Sungguh situasi yang mengerikan saat tahun pertama dan tahun kedua pandemi, apalagi interaksi dan komunikasi antar sesama saat itu dilandasi perasaan khawatir, takut tertular virus, sehingga orang banyak yang tidak berani bertemu, apalagi berkumpul seperti yang pernah dilakukan sebelum masa pandemi, dan saling curiga terkait kesehatan. Secara psikologis ketahanan masyarakat saat pandemi menjadi turun drastis, yang ditandai perasaan takut, tidak nyaman dalam melangsungkan kehidupan, apalagi kalau mendengar berita dan melihat mobil ambulance dalam hitungan menit dan jam sering lewat dan terdengar suara sirine perasaan takut semakin meningkat yang sebenarnya juga berdampak pada imunitas, bahkan ada anjuran dari sebagian orang, kalau ada yang meninggal tidak perlu diumumkan di masjid, musalla, dan tempat umum lainnya. Saat ada orang meninggal pada masa pandemi, hampir dipastikan karena covid 19. Demikianlah gambaran sekilas situasi yang tidak membahagiakan saat pandemi.

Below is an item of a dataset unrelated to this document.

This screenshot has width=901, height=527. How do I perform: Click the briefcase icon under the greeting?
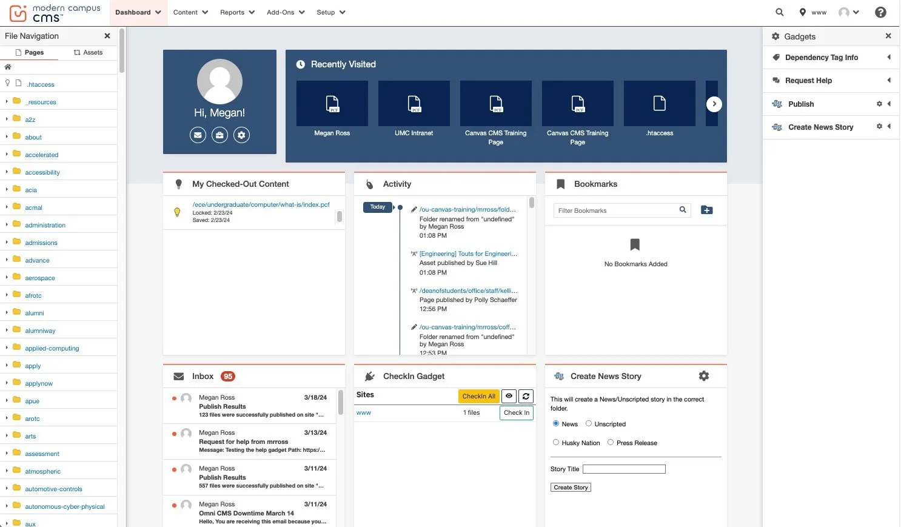219,135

Kini situasi semakin membaik, betapa nikmat yang Allah berikan itu disadari luar biasa besarnya, sehingga kalau umat manusia terlena atau lupa maka naif sekali. Situasi pandemi memberikan pelajaran secara spiritual bahwa bersyukur kepada Dzat Yang Maha Kuasa (Allah Swt) itu menjadi sebuah kewajiban bagi umat manusia, dengan bersyukur itu Allah akan memberikan nikmat yang berkelanjutan dalam bentuk apapun, baik nikmat keimanan, nikmat situasi kehidupan, nikmat kesehatan, nikmat pekerjaan, maupun nikmat dalam bentuk lainnya.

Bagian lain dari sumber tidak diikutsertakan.